Researchers within the Mayo Clinic Center for Individualized Medicine have found that 1 in 6 patients with colorectal cancer have a hereditary cancer-related gene mutation.
Colorectal cancer (CRC) is the third most common cancer in men and second most common cancer in women. Recent reports have shown that cases among individuals under 50 have been increasing. Evidence has also shown that the rates of cases and deaths differ among racial and ethnic groups, being specifically higher in Black people.

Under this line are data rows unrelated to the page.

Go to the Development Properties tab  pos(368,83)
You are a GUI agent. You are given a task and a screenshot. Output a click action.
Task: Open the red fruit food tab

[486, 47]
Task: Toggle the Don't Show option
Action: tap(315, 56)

Hereditary factors play a key role in the risk of developing many cancers and CRC is no exception. Identifying the genes that play a role in the development or inheritance of cancer is important in the selection of treatments and the screening of affected populations. Previous estimates have indicated that at least 10% of CRC patients have a germline genomic alteration. However, these studies have focused on registry populations, genetic testing company databases, high risk cancer clinics, and the use of relatively small gene panels. With the emergence of targeted therapies, researchers have questioned whether a broad-based universal germline genetic test may have clinical implications in solid tumours.
Prevalence of pathogenic germline variants
In this study, published in Clinical Gastroenterology and Hepatology, researchers undertook a prospective multi-site study of germline sequencing. They specifically used an NGS sequencing panel with over 80 cancer predisposition genes in 361 CRC patients receiving care at Mayor Clinic Cancer Centers.
The researchers found a pathogenic germline variant in 15.5% of patients, including 44 in moderate and high penetrance cancer susceptibility genes. In addition, they found that 34 patients had clinically actionable findings that would not have been detected by standard approaches, including a CRC specific gene panel. Most importantly, they found that based on the genetic findings, 11% of patients had modifications in their treatment.
These findings emphasise the power of genetics in allowing us to detect heritable mutations and thus identify high-risk individuals. Targeted cancer screening can help prevent cancer altogether in the next generation of affected families. Unfortunately, in this study, only 16% of family members underwent free genetic testing, suggesting that there are other nonfinancial barriers that need to be explored further.